Sunday, December 22, 2024

DAVID WINTON BELL GALLERY – BROWN UNIVERSITY

Elisabeth Subrin: The Listening Takes

 

 

On view through Sunday, June 4

 

Filmmaker and artist Elisabeth Subrin’s The Listening Takes (2023) presents three portraits of the subversive French actress Maria Schneider (1952–2011) within an immersive sound, video, and sculptural installation.

 

Collaborating with the women who portray Maria (internationally acclaimed actress Manal Issa, and Aïssa Maïga and Isabel Sandoval, who are celebrated directors and actresses), The Listening Takes focuses on Schneider’s refusal within a 1983 interview to discuss her controversial lead role opposite Marlon Brando in Bernardo Bertolucci’s Last Tango in Paris (1972) and the non-consensual sex scene that she was subjected to on the set.

 

As she articulates her perspective as a woman within the film industry, Schneider reveals a devastating prescience about the ways women are defined within and beyond cinema.
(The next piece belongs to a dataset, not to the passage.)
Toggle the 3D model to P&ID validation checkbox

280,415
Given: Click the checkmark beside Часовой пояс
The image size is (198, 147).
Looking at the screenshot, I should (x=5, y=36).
Filmed for both black box theater and multi-channel gallery presentations, Subrin’s project untethers Schneider from Tango and allows the nuances of Maria’s interview to be reimagined within three extraordinary performances, each generously listening, and holding space, for one another.

 

 

Superimposed

 

 

On view through Sunday, June 4

 

Sol LeWitt’s Wall Drawing #436: Asymmetrical pyramid with color ink washes superimposed, currently installed on loan from the LeWitt Foundation at Brown University’s Health and Wellness Center as part of the Public Art program, features five asymmetrical triangles resembling the unfolded faces of a pentagonal pyramid.

 

LeWitt employed a minimalist style in his drawings, convinced that the value of art lies in the quality of the idea rather than its physical form.

 

Using a combination of colors, geometrical shapes, and textures, his work derives inspiration from various movements of mid-twentieth century American art that similarly depicted simplified and abstract figures.

 

Featuring a combination of prints, collage, and painting by Ellsworth Kelly, Agnes Martin, Robert Motherwell, Frank Stella, and Charmion Von Wiegand drawn from the Bell Gallery Collection, the objects on display echo an amalgam of the styles and visual forms entwined in the work of LeWitt and his peers.